- **DATASET EXTRACT**
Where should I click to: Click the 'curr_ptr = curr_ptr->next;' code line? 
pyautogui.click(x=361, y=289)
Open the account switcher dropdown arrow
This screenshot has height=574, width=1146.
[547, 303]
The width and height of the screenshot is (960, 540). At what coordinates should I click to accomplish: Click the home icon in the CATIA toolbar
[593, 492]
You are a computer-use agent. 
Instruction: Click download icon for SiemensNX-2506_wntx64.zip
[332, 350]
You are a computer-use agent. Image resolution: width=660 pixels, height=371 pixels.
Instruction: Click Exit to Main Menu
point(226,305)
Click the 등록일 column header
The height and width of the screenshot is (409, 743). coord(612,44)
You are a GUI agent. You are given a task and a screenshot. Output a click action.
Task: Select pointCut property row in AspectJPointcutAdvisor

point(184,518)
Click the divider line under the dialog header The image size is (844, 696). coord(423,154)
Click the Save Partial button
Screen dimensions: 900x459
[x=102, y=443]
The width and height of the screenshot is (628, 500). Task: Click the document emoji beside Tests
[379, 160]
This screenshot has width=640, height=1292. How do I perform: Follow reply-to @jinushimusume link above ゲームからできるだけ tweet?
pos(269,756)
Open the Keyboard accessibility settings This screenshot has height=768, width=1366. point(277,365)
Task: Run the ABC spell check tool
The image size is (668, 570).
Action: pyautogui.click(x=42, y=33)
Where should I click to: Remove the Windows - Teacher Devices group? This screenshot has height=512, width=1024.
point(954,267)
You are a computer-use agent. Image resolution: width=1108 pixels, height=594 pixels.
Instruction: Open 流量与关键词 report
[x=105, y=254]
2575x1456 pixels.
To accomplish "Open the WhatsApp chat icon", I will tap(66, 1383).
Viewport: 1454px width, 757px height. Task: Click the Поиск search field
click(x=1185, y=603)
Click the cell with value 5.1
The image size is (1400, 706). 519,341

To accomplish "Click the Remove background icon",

- **TASK DIRECTIONS**
Look above for the line containing "You are a computer-use agent. Image resolution: width=1108"; reproduce it and every line after it through the end of the material, exactly, and nothing else.

- **EXERCISE SOLUTION**
You are a computer-use agent. Image resolution: width=1108 pixels, height=594 pixels.
Instruction: Open 流量与关键词 report
[x=105, y=254]
2575x1456 pixels.
To accomplish "Open the WhatsApp chat icon", I will tap(66, 1383).
Viewport: 1454px width, 757px height. Task: Click the Поиск search field
click(x=1185, y=603)
Click the cell with value 5.1
The image size is (1400, 706). 519,341

To accomplish "Click the Remove background icon",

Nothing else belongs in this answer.